On EconomicPolicyJournal.com, on this post, I just found a wise comment regarding anti-Semitism and all that stuff, in the context of Ron Paul's speech at the much-hated Fatima Center:
A Jewish definition of "anti-semitism" is: attributing to Jews more evil/mischief/behind the scenes manipulation than is justified. By this definition, Ron Paul is certainly not an "anti-semite." But the Fatima organization has occasionally crossed the line.
The desire to convert Jews to Christianity is not "anti-semitic." In fact, it can be a compliment if not accompanied by slander and violence. Nor is it "anti-semitic" to point out that many prominent neo-cons have been Jewish and that Fed chairmen, going back half a century, have nearly all been Jewish. Nor is it "anti-semitic" to criticize Israeli domestic and foreign policy. The prejudice and hostility (the "anti-semitism") arises when, without evidence, people, personally or through the organizations to which they belong, begin attributing nefarious motives to Jews as a group (or do the same to members of any group)
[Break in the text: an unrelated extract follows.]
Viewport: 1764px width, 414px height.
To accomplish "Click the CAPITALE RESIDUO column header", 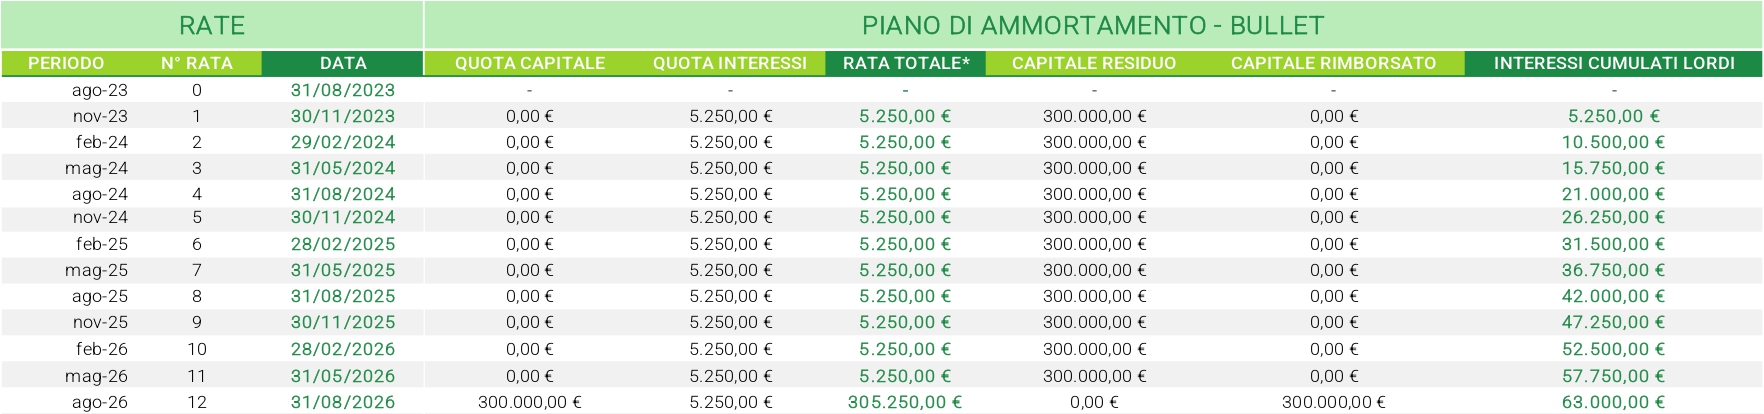I will coord(1094,63).
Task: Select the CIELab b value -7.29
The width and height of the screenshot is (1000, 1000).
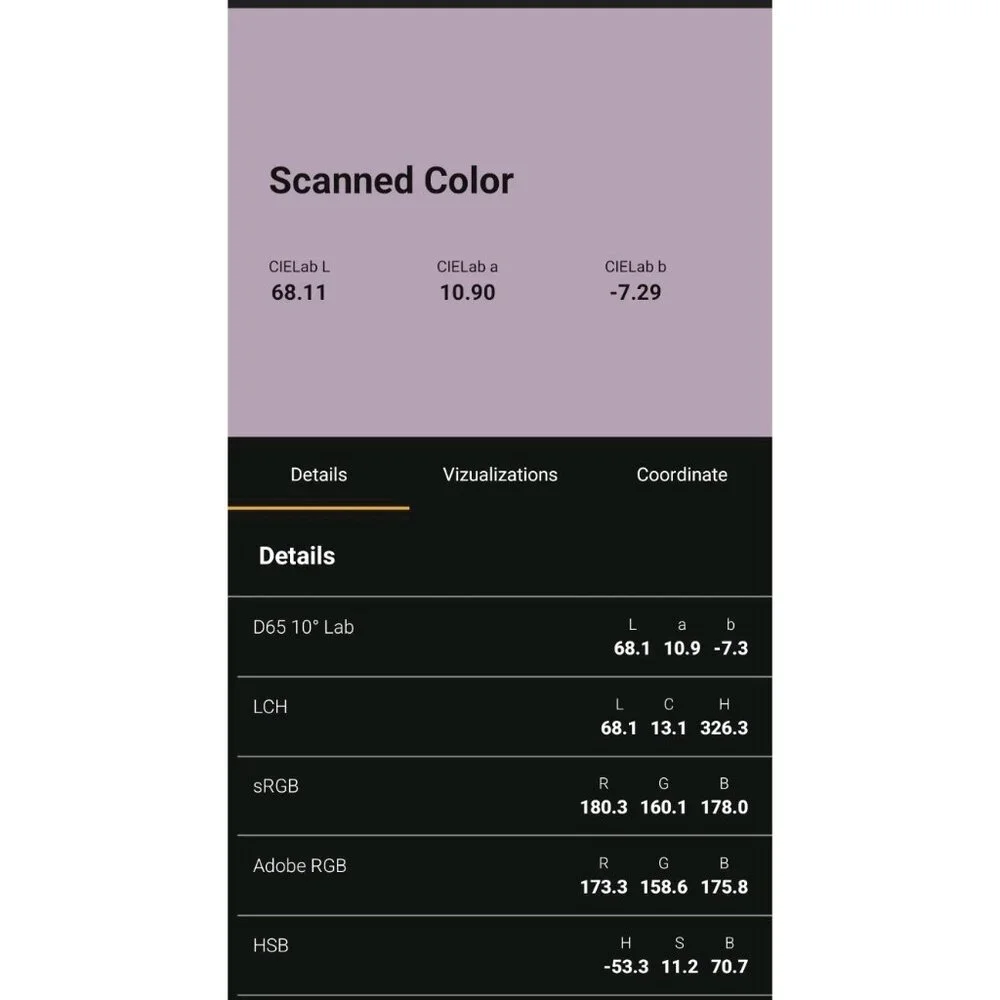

As for Holocaust denial, it's one thing to raise honest questions that contradict the dominant view of any historical event. It's another thing to raise questions about an event for the purpose of spuriously questioning the honesty of and unnecessarily casting negative aspersions on a particular group of people. If I were to say that I don't believe there were nearly as many slaves on Southern plantations as we've been led to believe and if I were to question whether or not slavery, in the colonies and, later, the States existed at all, people would justly want to know why I was raising the issue and engaging in "slavery denial."
I'm Jewish and was raised in a heavily Roman Catholic community, pre-Medjugorje, where the revelations to the shepherd children of Fatima were knit firmly into the fabric of the Church's theology. Fortunately, the Church and the community felt no need to portray, in a bad light, those of us who were Jewish. The Church liturgy still prayed for the "perfidious Jews" on Good Friday until Vatican II put a stop to that reference, without protest on the part of the local Roman Catholic clergy and community.
Leaders of organizations of any type would be wise to be circumspect in their public statements, the better to avoid the dust up occasioned by Ron Paul's appearance at the Fatima Peace Conference. In the Jewish lexicon, "apostate Jews" are Jews who've been baptized, have joined the Church and who confess the faith of Christ crucified, the "Son of the Father" who "will judge the quick and the dead and whose kingdom will have no end." If the Fatimists mean something else when they refer to "apostate Jews" (e.g. troublemaking Jews whose very nature is to undermine the societies in which they operate as internecine agents of Satan), Ron Paul, without help from the SPLC, is going to be tarred with that brush regardless of the fact that he, personally, may have no truck with "anti-semites."